Sowohl er als auch das Drachenmädchen blickten für einen kurzen Moment nach oben, wo Sereth gerade eines der Lethrblaka von seinem Rücken schüttelte.
Dunkel Bluttropfen regneten auf die Stadt herab und selbst auf die Entfernung konnte Karis die kleinen Wunden erkennen, die das weiße Schuppenkleid seines Drachen verunzierten. Zorn wogte in seinem Inneren auf, als er die Verletzungen sah und für einen Moment musste er gegen das Verlangen ankämpfen seinen ganzen Auftrag über den Haufen zu werfen und in den Kampf am Himmel einzugreifen, aber schweren Herzens rief er sich zur Ordnung. Seinem Seelengefährten würde er damit nicht helfen können.
Wenn er sein Ziel aus den Augen verlor, hätte das nur zur Folge, dass sie wieder genau da stehen würden, wo sie angefangen hatten. Daher wandte er sich von dem Kampf ab und vollendete an Illeani gewandt seinen Satz mit den Worten, „...aber dafür fehlt uns leider die Zeit." Doch gerade als er sich wieder den Statuen zuwenden wollte, hörte er ein lautes Rauschen hinter sich. Irritiert drehte er sich herum, nur um im nächsten Moment reflexartig den Kopf einzuziehen und in Deckung zu gehen.
Sein Körper klatschte auf die Erde, als er sich zu Boden warf und Illeanis kräftiger Schweif knapp über ihn hinweg fegte.

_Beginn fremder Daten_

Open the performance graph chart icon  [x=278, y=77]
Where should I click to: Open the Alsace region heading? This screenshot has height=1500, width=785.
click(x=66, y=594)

Die Statuen zerbarsten in tausend Teile, als sie von dem Schlag getroffen wurden und das Drachenmädchen stieß ein befriedigtes Knurren aus. Ihre Zufriedenheit blieb ihr allerdings im Hals stecken, als der Schattenläufer wieder auf die Beine kam und sie finster anfunkelte. „Was sollte das denn?", wollte er aufgebracht wissen. „Du hast gesagt, wir haben keine Zeit.", verteidigte sie sich eingeschnappt. „Also dachte ich das wäre die beste Lösung. So wirken diese Zauber doch sicher nicht mehr, oder?" Mit mühsam beherrschter Wut, kniff sich Karis in seinen Nasenrücken. „Doch Illeani tun sie. Und du hast sie gerade aktiviert."
Wie um seine Worte zu untermauern ging ein plötzliches Leuchten von den Steinen in dem Trümmerhaufen hinter ihm aus. Feines, violettes Licht brach zwischen den Steinsplittern hervor und gleichzeitig ertönte ein lautes Knarzen. Das massive Eingangsportal öffnete sich langsam, ähnlich dem Schlund eines Meeresungeheuers und spie eine Gruppe von in Kutten gehüllte, Gestalten aus, die die Treppe hinunterliefen und auf sie zukamen.